What’s more, Gensler has been doing substantial business downtown, including being selected to design Anschutz Entertainment Group’s proposed National Football League stadium and Eli Broad’s Grand Avenue museum, among several other projects.

“We are very committed to seeing downtown really develop over the next decade, and want to be down here to be part of it and convince others to be part of it,” Jernigan said.

Gensler had been eyeing the stone and glass box space since about 2007. With 30-foot glass floor-to-ceiling panels on the first floor and a top floor with no windows, it was a perfect fit for a bank but had little practical use for other tenants.

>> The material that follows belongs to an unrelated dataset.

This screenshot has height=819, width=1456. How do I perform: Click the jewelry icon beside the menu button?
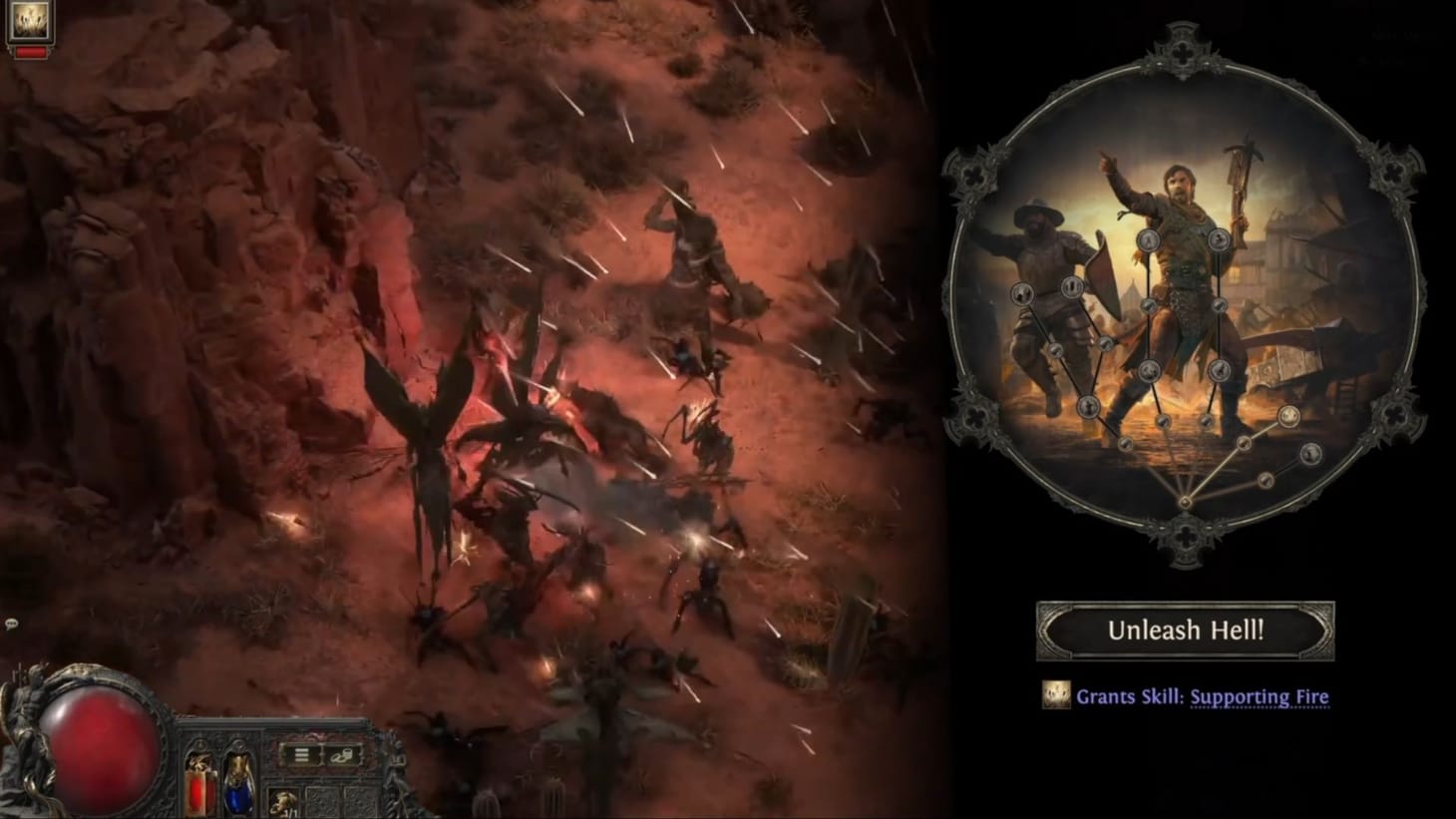343,757

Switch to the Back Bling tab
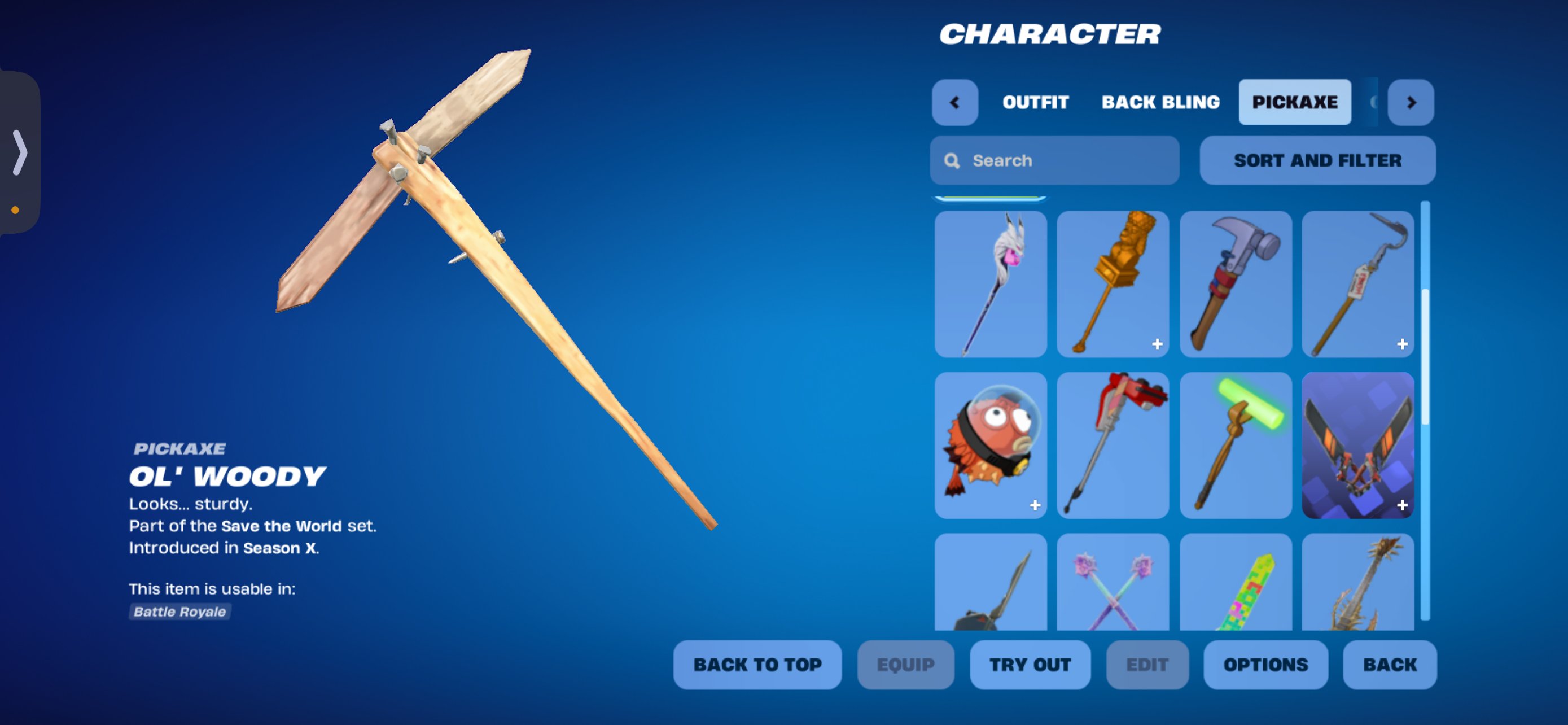[x=1159, y=102]
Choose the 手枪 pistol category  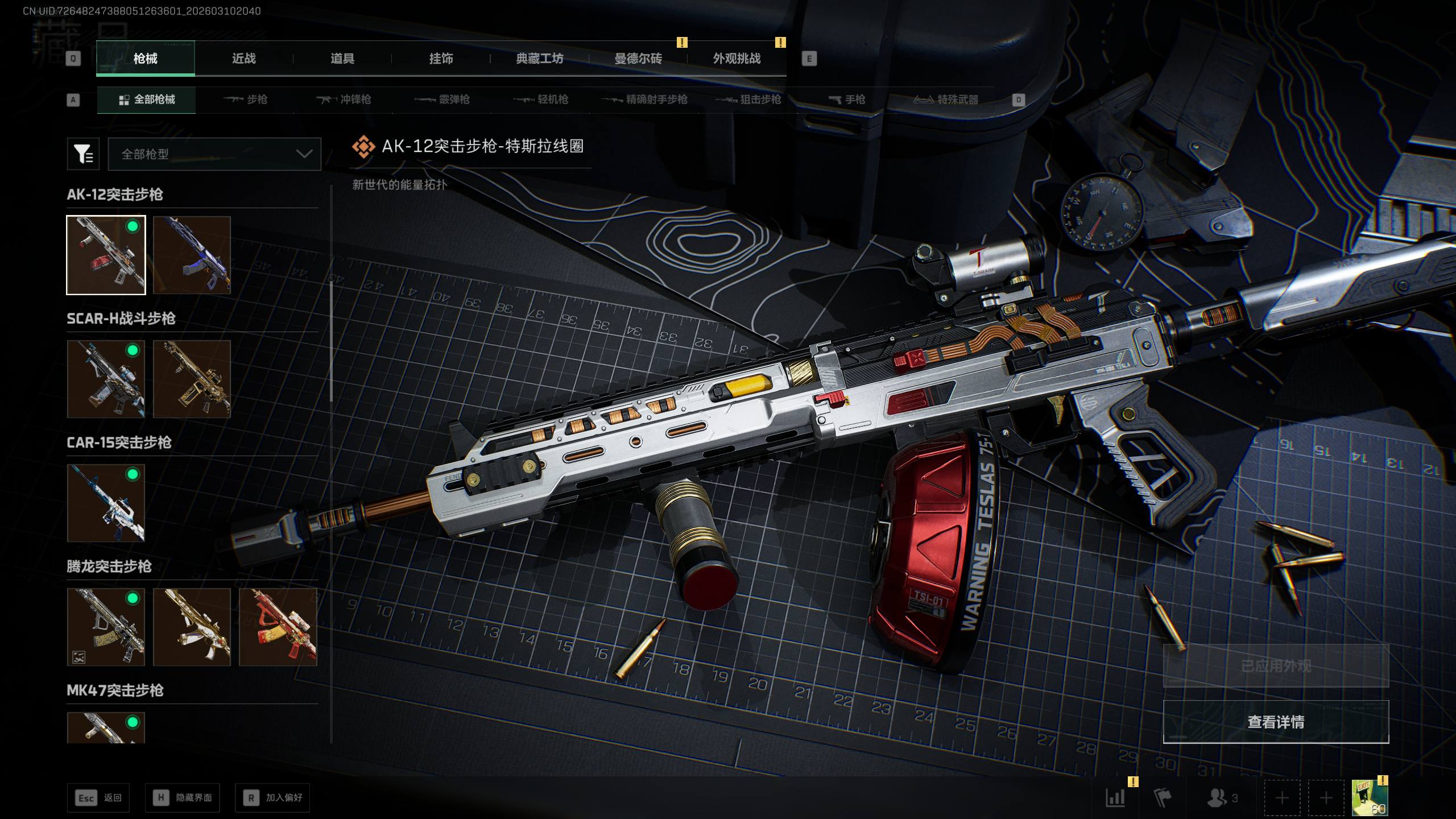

However, Gensler saw possibilities. Thomas Properties agreed to gut the interior and punch a hole through the second floor and roof to create a large skylight and eight smaller skylights. That left the space with a U-shaped top floor around a central atrium. Gensler then built another U-shaped floor under the top floor as well as the central staircase, allowing employees at all the levels to see each other. The renovation costs total $11.8 million, including the structural work done by Thomas.

The plan was derived from a workplace study that recommended the firm take steps to encourage communication and collaboration in the workplace.

“We really see this space as an innovation lab. We saw this as a great canvas with which to work and really create something very exciting,” said Jernigan, who expects the space to be ready for the firm’s 250 local employees in early November.

‘Emotional boost’

Mark Sullivan, executive vice president of the L.A. office of Studley, which specializes in tenant representation, said other companies will notice Gensler’s move, though he doesn’t believe it will make a big dent in an office market that had vacancy rate of 15 percent in the first quarter, according to Grubb & Ellis Co.

“Gensler is a very sexy company and for them to make a commitment to downtown when they’ve always been in West L.A., it’s good for the market,” he said. “Statistically, it doesn’t do that much because they aren’t taking that much space. I think it’s more of an emotional boost.”

Other firms that want to move downtown also may not receive all the incentives given to Gensler.

The firm received a three-year holiday from the city’s gross receipts tax, which the Mayor’s Office of Economic and Business Policy gives at its discretion to companies moving into Los Angeles. The value of that incentive was not immediately available.

Gensler also received $1 million out of $13 million in Community Development Block Grants the city set aside for economic development this year. (The city received $92 million in total federal block grant monies this year, the majority of which went to homelessness or blight.) However, after word got out about Gensler’s award, several social service groups asked city officials to reconsider the decision.

“I’m not sure how the funding decision was made so I can’t speak to that. But did it strike us as out of the ordinary? Yes,” said Molly Rysman, director of external affairs for the Skid Row Housing Trust, which builds and operates affordable housing downtown and did not receive any block grant funding. “We have seen funding for affordable housing and addressing homelessness cut over the past few years.”

City officials declined to rescind the award, a decision supported by Councilwoman Jan Perry, who represents the area. She believes Gensler’s move will have a ripple effect.

“We are in the business of creating jobs and attracting businesses,” she said. “It would not surprise me that they become a catalyst and the leader in causing other design architecture planning firms to locate (here).”